Stated goal
Rescale the listing below by repeating every line, requests included, with each answer coordinate multiplied by 1.95 and rounded to the nearest whole number, halves rounding up. Leave the pictures out of your answer.

(Rows of pointing data)
[Begin]

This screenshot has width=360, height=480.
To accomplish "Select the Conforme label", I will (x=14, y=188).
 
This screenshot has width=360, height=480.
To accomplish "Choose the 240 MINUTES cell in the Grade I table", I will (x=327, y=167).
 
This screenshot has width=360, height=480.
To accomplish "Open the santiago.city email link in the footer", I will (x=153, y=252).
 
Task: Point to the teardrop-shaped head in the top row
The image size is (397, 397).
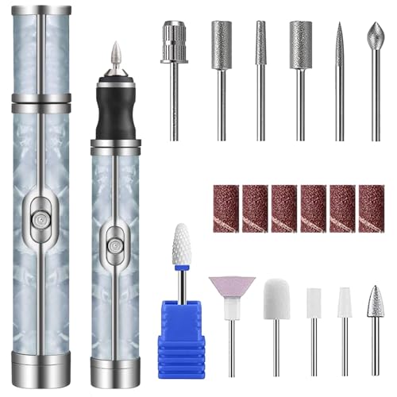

[End]

Exercise response
This screenshot has width=360, height=480.
To accomplish "Select the Conforme label", I will (x=27, y=367).
 
This screenshot has width=360, height=480.
To accomplish "Choose the 240 MINUTES cell in the Grade I table", I will (x=638, y=326).
 
This screenshot has width=360, height=480.
To accomplish "Open the santiago.city email link in the footer", I will (x=298, y=491).
 
Task: Point to the teardrop-shaped head in the top row
The image size is (397, 397).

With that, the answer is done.